#### Texte de la page
-*-*-

Excite

Chypre : deux banques sacrifiées sur l'autel des négociations

  • Getty Images

Chypre est sur la sellette. Après que son parlement ait refusé de taxer les comptes épargnes de ses habitants afin d'accéder à un plan de sauvetage échafaudé par l'Eurozone, la BCE et le FMI, ces derniers ont augmenté d'un cran la pression en menaçant de cesser l'alimenter en liquidité les banques chypriotes. Pressée d'éviter la banqueroute et une éjection de la zone euro, l'île est revenu sur le terrain des négociations armé d'un plan qui a su convaincre ses bailleurs : Chypre sacrifiera deux banques.

Les gros dépôts supérieurs à 100 000 euros des Bank of Cyprus et Laiki Bank, respectivement première et deuxième banques du pays, y seront frappés durement. "Les dépôts non-sécurisés de plus de 100 000 euros seront gelés et participeront à la recapitalisation nécessaire" explique Wolfgang Schäuble, ministre fédéral des Finances en Allemagne.

Ces sommes seront transférées dans une "bad bank" (mauvaise banque) tandis que les dépôts de moins de 100 000 euros seront préservés et redéposés dans une "good bank" (bonne banque).

La manoeuvre devrait permettre à l'Etat chypriote de récupérer 4,2 milliards d'euros.

Si Laiki Bank devrait à la suite de cette opération être définivement démantelée, la Bank of Cyprus sera quant à elle maintenue en vie. Mais les comptes supérieurs à 100 000 euros y subiront de belles saignées, encore non chiffrées (on parle pourtant déjà de pertes pouvant aller jusqu'à 40%). Ils seront gelés pour subir ensuite une ponction "de participation".

En d'autres mots, tout détenteur de dépôt non-assuré, d'obligations et d'actions supérieurs à 100 000 euros dans ces deux banques chypriotes ont du souci à se faire. La mesure visant à récupérer 5,8 milliards d'euros en taxant de 6,75% à 9,9% tous les comptes épargne du pays s'est transformée en une manoeuvre plus contenue mais aussi nettement plus radicale.

Ce plan B a été accepté dans la nuit de dimanche à lundi 25 mars par le trio BCE, UE et FMI et Chypre peut donc désormais accéder à l'aide de 10 milliards d'euros, un prêt qui représente environ 100% de son PIB d'ici 2020.

-*-*-

Entrées de données sauvegardées:

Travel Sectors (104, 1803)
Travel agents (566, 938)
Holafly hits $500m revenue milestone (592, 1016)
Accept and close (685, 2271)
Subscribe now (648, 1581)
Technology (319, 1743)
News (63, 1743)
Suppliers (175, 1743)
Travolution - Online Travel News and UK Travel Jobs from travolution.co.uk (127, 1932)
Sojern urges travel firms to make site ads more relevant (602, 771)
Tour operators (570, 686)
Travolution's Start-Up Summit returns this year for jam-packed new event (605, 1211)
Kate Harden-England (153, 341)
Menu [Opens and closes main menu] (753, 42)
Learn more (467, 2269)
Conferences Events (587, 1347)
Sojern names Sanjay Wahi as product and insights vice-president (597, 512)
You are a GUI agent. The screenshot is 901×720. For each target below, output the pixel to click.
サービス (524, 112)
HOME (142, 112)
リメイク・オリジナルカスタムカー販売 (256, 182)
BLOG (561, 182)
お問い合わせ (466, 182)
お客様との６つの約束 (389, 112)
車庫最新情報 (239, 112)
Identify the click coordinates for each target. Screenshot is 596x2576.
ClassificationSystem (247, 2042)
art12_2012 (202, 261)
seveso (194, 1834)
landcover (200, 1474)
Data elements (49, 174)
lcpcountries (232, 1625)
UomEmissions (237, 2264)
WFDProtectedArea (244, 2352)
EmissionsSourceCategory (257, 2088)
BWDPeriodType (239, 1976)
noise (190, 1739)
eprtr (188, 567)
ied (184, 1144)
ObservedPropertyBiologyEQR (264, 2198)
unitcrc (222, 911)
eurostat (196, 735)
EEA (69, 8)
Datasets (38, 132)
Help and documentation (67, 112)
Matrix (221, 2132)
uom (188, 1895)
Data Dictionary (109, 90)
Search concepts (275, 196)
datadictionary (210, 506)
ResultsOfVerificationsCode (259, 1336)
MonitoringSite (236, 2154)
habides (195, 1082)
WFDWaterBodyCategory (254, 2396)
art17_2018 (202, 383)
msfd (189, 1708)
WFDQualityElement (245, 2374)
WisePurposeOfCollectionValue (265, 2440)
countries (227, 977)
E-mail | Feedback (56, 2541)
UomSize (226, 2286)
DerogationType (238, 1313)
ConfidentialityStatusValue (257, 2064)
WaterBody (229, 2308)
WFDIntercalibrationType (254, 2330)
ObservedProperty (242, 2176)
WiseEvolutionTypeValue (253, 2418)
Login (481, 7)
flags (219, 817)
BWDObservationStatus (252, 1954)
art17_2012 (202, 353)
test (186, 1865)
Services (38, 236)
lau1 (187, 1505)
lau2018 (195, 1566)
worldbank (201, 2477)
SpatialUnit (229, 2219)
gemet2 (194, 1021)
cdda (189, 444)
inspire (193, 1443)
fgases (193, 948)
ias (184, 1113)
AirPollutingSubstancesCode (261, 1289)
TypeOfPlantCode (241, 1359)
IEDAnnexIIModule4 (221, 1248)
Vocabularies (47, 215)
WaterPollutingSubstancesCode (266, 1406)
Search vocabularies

-*-*-

#### La consigne
Poursuivez l'article sur les deux banques chypriotes à partir de sa dernière phrase. Les items n'ont aucun rôle dans ce travail.

#### Réponse rédigée
Mais la crainte est de voir s'écrouler le secteur bancaire, principale ressource du pays. La mesure devra donc s'accompagner d'une limitation du mouvement des capitaux pour éviter la fuite tous azimuts des épargnants. D'autres engagements ont été pris par Chypre pour finir de convaincre les bailleurs internationaux. L'un de ceux-ci concerne le prêt russe de 2,5 milliards qui expire en 2016 et qui doit faire l'objet d'une nouvelle négociation afin d'être étendu.

Les représentants de la zone euro sont satisfaits, Christine Lagarde, présidente de la FMI assure qu'il s'agit là "d'un plan complet et crédible pour traiter les défis économiques auxquels est confronté le pays" […] "à travers une stratégie claire qui assure la soutenabilité de la dette et ne présente pas un fardeau excessif pour le contribuable chypriote"

Le socialiste Pierre Moscovici, ministre des finances français, ajoute que cet accord "met fin aux incertitudes concernant Chypre et la zone euro".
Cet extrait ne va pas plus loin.